Stored records:
--------------------------------

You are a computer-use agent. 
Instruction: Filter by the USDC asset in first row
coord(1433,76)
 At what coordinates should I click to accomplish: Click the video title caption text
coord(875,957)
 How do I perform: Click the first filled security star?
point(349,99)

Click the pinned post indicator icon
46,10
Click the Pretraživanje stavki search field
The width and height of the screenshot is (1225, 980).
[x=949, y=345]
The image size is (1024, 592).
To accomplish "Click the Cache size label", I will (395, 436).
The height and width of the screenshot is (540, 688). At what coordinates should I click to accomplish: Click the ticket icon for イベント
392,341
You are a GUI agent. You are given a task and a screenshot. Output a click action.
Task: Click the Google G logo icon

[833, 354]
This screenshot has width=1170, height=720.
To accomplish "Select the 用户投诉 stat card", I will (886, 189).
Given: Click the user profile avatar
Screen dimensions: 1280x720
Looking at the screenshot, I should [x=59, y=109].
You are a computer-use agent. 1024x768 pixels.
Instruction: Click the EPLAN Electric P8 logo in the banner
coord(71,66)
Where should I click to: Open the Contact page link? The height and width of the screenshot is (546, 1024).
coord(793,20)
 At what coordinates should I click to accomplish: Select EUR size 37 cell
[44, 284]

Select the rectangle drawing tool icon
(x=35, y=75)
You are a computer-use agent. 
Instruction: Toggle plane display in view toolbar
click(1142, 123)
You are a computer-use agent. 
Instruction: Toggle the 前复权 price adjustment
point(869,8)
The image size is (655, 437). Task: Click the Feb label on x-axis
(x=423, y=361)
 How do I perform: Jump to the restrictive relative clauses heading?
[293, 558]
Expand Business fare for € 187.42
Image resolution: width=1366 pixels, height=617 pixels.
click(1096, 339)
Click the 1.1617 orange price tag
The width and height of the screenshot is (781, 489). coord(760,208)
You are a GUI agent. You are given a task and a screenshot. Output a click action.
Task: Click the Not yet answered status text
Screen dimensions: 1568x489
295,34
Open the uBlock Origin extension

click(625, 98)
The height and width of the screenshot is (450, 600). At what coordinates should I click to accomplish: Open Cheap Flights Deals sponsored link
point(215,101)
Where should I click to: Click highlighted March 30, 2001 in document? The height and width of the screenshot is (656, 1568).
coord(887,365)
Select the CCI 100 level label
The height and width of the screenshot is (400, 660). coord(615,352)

--------------------------------

Aim of the exercise: Your answer must be an exact copy of every entry above.

Solution to this exercise:
You are a computer-use agent. 
Instruction: Filter by the USDC asset in first row
coord(1433,76)
 At what coordinates should I click to accomplish: Click the video title caption text
coord(875,957)
 How do I perform: Click the first filled security star?
point(349,99)

Click the pinned post indicator icon
46,10
Click the Pretraživanje stavki search field
The width and height of the screenshot is (1225, 980).
[x=949, y=345]
The image size is (1024, 592).
To accomplish "Click the Cache size label", I will (395, 436).
The height and width of the screenshot is (540, 688). At what coordinates should I click to accomplish: Click the ticket icon for イベント
392,341
You are a GUI agent. You are given a task and a screenshot. Output a click action.
Task: Click the Google G logo icon

[833, 354]
This screenshot has width=1170, height=720.
To accomplish "Select the 用户投诉 stat card", I will (886, 189).
Given: Click the user profile avatar
Screen dimensions: 1280x720
Looking at the screenshot, I should [x=59, y=109].
You are a computer-use agent. 1024x768 pixels.
Instruction: Click the EPLAN Electric P8 logo in the banner
coord(71,66)
Where should I click to: Open the Contact page link? The height and width of the screenshot is (546, 1024).
coord(793,20)
 At what coordinates should I click to accomplish: Select EUR size 37 cell
[44, 284]

Select the rectangle drawing tool icon
(x=35, y=75)
You are a computer-use agent. 
Instruction: Toggle plane display in view toolbar
click(1142, 123)
You are a computer-use agent. 
Instruction: Toggle the 前复权 price adjustment
point(869,8)
The image size is (655, 437). Task: Click the Feb label on x-axis
(x=423, y=361)
 How do I perform: Jump to the restrictive relative clauses heading?
[293, 558]
Expand Business fare for € 187.42
Image resolution: width=1366 pixels, height=617 pixels.
click(1096, 339)
Click the 1.1617 orange price tag
The width and height of the screenshot is (781, 489). coord(760,208)
You are a GUI agent. You are given a task and a screenshot. Output a click action.
Task: Click the Not yet answered status text
Screen dimensions: 1568x489
295,34
Open the uBlock Origin extension

click(625, 98)
The height and width of the screenshot is (450, 600). At what coordinates should I click to accomplish: Open Cheap Flights Deals sponsored link
point(215,101)
Where should I click to: Click highlighted March 30, 2001 in document? The height and width of the screenshot is (656, 1568).
coord(887,365)
Select the CCI 100 level label
The height and width of the screenshot is (400, 660). coord(615,352)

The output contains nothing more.